Please copy the records below word for word, from the line containing "Where should I click to: Click the Jaxin" through the line containing "Expand the 触发模式", with both of those lines included.

- - - - -

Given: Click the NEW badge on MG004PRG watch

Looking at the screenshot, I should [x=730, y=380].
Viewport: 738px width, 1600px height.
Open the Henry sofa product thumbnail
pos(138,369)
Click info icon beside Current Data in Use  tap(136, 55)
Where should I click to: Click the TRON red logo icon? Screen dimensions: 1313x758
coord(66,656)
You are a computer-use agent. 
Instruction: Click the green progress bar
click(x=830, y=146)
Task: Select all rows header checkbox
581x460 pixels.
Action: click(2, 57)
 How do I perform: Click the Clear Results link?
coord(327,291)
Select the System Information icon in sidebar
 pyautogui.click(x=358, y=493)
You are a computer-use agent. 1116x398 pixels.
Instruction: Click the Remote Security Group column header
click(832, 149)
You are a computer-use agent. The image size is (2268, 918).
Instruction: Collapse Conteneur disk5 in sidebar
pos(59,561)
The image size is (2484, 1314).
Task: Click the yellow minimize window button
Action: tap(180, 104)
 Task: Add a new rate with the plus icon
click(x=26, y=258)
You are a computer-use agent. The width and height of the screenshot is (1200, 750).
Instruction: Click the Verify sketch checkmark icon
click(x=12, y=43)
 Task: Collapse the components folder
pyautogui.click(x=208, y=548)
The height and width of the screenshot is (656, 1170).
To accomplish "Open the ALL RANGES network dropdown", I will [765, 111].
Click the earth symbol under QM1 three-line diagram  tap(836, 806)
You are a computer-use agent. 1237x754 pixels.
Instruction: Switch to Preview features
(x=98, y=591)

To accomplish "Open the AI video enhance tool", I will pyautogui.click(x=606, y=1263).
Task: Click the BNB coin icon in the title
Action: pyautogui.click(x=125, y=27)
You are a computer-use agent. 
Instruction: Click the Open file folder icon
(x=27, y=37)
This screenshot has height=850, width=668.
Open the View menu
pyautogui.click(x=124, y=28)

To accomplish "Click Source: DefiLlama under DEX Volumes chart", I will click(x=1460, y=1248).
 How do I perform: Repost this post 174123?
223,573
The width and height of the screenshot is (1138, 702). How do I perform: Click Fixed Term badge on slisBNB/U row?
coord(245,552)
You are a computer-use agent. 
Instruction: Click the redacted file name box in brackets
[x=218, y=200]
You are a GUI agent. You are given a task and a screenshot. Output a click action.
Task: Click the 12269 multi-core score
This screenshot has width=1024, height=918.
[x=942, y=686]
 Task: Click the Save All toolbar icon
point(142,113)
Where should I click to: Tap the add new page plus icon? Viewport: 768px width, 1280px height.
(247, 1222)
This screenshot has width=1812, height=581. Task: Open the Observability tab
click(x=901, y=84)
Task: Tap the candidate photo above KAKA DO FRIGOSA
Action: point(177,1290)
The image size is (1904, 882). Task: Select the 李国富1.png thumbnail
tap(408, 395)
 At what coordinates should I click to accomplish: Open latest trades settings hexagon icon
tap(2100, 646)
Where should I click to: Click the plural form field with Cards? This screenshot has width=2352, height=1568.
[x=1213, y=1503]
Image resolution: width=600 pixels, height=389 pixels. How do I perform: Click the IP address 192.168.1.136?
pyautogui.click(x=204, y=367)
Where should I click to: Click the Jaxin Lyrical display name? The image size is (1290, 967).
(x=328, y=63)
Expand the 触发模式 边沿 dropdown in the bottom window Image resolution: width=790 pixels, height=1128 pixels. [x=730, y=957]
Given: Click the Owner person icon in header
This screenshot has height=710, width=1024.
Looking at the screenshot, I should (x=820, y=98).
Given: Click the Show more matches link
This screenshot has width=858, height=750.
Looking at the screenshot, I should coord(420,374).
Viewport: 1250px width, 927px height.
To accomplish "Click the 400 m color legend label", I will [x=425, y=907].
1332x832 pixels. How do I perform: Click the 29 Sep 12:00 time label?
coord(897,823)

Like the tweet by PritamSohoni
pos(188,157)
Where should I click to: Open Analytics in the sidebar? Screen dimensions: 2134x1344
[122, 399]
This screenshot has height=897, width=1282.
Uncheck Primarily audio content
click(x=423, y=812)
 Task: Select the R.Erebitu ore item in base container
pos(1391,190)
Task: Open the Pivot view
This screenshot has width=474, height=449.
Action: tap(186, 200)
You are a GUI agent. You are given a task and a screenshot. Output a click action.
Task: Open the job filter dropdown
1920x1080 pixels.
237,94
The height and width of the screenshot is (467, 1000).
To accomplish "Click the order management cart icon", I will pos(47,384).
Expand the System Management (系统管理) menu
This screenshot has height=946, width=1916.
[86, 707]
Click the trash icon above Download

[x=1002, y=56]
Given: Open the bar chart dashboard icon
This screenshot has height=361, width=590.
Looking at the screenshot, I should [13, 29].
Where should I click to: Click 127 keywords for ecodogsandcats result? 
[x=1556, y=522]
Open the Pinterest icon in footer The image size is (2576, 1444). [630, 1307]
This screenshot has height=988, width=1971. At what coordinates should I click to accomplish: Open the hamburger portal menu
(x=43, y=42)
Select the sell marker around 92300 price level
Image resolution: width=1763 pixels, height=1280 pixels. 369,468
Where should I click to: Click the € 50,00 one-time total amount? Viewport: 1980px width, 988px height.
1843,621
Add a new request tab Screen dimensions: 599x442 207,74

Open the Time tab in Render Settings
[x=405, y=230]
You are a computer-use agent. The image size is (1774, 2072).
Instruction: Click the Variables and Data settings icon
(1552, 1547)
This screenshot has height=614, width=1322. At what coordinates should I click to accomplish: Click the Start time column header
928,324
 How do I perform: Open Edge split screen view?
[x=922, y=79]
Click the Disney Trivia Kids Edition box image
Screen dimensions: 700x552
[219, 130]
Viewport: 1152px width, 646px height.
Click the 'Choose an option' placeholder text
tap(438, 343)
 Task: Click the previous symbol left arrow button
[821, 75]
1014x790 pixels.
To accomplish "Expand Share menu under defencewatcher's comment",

- - - - -

*The completed task*.
Where should I click to: Click the Jaxin Lyrical display name? The image size is (1290, 967).
(x=328, y=63)
Expand the 触发模式 边沿 dropdown in the bottom window Image resolution: width=790 pixels, height=1128 pixels. [x=730, y=957]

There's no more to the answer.